Background & Goal
Mechanically ventilated critically ill adults, whether resulting from planned, urgent or emergent intubation, are at high risk for many healthcare acquired infections, particularly ventilator-associated pneumonia (VAP). Prior to Dr. Munro’s research, Oral Care in Mechanically Ventilated Adults, one in four patients who were mechanically ventilated in the ICU developed VAP, with 25% to 75% dying as a result.
Mechanically ventilated patients in the ICU are dependent upon nurses for many self-care activities, including oral care. However, despite the fact that oral care was a standard component of care for mechanically ventilated patients, there was little evidence to judge the benefits or associated risks of oral care. Prior research to reduce VAP included oral or systemic administration of prophylactic antibiotics, but these methods were necessarily limited due to the threat of increased antibiotic resistance in ICU’s. Dr. Munro’s project, Oral Care in Mechanically Ventilated Adults, focused research on the long-term goal of providing definitive guidance for effective evidence-based oral care interventions to reduce VAP and other healthcare acquired infections.
Program Description
With continuous NIH funding, Dr. Munro conducted three sequential randomized controlled clinical trials (RCTs), with the third currently underway. Dr. Munro’s first RCT examined the effects on dental plaque and risk of VAP with tooth brushing and chlorhexidine application, alone and in combination. The results of this RCT revealed that ventilated patients who received .12% solution chlorhexidine oral swab twice daily had significantly reduced incidence of pneumonia, but that tooth brushing neither reduced the risk of VAP nor enhanced the effect of chlorhexidine.

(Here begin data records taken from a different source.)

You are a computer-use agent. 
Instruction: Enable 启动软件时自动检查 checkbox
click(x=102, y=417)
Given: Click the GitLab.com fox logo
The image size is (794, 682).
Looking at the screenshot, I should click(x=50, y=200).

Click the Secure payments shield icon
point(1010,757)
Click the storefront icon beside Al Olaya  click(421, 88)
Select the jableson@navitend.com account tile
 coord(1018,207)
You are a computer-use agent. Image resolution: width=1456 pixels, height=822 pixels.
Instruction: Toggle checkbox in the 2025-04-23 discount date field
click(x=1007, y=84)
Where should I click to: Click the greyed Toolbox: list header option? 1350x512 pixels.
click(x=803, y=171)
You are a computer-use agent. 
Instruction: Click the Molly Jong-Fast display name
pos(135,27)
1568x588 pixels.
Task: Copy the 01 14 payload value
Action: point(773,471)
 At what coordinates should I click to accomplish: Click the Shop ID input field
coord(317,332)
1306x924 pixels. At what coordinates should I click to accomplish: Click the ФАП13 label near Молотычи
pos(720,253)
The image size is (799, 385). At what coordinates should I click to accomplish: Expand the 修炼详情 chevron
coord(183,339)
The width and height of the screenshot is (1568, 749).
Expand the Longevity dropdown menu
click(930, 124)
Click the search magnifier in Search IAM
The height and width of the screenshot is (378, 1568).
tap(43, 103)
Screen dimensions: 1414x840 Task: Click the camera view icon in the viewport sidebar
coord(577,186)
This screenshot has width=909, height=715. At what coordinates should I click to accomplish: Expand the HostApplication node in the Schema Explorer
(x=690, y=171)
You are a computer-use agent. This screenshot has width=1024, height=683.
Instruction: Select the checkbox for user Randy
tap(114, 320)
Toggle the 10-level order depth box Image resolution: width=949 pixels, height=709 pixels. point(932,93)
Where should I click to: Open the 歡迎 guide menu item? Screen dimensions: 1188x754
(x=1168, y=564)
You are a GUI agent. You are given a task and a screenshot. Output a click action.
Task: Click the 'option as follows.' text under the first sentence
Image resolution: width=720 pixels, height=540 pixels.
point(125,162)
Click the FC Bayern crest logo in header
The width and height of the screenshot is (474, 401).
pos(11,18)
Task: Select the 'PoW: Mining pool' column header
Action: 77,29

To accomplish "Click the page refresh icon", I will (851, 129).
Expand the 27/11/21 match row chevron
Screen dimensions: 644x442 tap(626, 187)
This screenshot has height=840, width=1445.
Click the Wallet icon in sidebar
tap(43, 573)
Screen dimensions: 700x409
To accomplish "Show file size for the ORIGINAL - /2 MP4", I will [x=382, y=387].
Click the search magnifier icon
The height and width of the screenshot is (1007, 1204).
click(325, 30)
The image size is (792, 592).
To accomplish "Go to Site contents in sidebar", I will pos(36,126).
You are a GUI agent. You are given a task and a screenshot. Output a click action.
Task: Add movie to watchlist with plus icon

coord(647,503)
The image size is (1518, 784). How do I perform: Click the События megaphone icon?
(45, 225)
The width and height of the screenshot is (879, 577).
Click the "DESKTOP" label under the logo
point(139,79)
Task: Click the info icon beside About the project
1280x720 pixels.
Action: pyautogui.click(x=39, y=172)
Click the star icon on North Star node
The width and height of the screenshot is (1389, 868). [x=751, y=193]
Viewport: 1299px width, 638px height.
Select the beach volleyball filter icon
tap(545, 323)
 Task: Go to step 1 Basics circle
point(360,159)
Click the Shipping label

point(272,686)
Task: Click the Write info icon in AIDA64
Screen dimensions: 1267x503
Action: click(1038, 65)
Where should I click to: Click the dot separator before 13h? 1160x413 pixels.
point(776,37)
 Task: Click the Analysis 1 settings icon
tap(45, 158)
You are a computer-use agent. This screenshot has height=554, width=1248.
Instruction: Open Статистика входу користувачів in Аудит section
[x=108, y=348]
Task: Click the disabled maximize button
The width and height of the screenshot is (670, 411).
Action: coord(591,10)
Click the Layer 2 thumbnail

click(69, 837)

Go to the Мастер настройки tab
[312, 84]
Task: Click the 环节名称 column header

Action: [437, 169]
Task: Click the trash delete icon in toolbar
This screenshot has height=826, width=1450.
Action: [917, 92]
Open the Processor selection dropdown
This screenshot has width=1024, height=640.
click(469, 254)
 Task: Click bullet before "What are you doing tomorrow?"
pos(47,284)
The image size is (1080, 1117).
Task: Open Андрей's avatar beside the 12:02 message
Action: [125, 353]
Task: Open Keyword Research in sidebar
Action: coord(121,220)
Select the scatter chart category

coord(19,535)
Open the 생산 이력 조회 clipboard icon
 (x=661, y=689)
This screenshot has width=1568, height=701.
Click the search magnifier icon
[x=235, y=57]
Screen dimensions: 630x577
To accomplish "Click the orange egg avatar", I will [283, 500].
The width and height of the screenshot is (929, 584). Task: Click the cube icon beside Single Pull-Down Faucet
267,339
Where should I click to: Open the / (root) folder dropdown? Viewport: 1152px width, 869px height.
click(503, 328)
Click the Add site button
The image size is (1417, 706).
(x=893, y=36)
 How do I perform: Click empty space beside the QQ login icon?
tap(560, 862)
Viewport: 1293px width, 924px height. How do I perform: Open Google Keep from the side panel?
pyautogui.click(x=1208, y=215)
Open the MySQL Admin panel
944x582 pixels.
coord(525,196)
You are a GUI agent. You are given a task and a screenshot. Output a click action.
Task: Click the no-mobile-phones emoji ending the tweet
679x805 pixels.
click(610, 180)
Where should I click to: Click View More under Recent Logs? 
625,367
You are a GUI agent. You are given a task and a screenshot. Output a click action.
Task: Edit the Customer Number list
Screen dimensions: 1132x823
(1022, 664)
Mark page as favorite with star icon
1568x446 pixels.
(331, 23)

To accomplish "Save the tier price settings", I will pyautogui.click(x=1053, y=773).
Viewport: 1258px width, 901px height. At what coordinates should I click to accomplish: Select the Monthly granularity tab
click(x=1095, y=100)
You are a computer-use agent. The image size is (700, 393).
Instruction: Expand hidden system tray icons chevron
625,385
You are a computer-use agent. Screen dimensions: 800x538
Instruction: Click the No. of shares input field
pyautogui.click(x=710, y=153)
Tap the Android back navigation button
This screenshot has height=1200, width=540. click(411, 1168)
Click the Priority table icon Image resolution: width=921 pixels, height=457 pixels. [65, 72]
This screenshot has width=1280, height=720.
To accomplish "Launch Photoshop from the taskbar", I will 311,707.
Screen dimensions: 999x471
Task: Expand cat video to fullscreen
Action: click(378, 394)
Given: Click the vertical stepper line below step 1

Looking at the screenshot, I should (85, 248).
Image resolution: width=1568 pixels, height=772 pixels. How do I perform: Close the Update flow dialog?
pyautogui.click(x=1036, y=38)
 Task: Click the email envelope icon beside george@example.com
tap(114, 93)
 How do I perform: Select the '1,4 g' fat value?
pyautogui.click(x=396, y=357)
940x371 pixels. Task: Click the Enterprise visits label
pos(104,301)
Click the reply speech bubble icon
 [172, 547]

Dr. Munro’s second RCT more closely scrutinized the role of chlorhexidine to determine if adding a pre-intubation application of chlorhexidine further reduced the risk of VAP. The study revealed that pre-intubation application of chlorhexidine did not reduce the VAP risk beyond that afforded by the post-intubation application guidelines, an important finding permitting providers to forego pre-intubation chlorhexidine application for other critical pre-intubation activities that may yield benefits to the patient.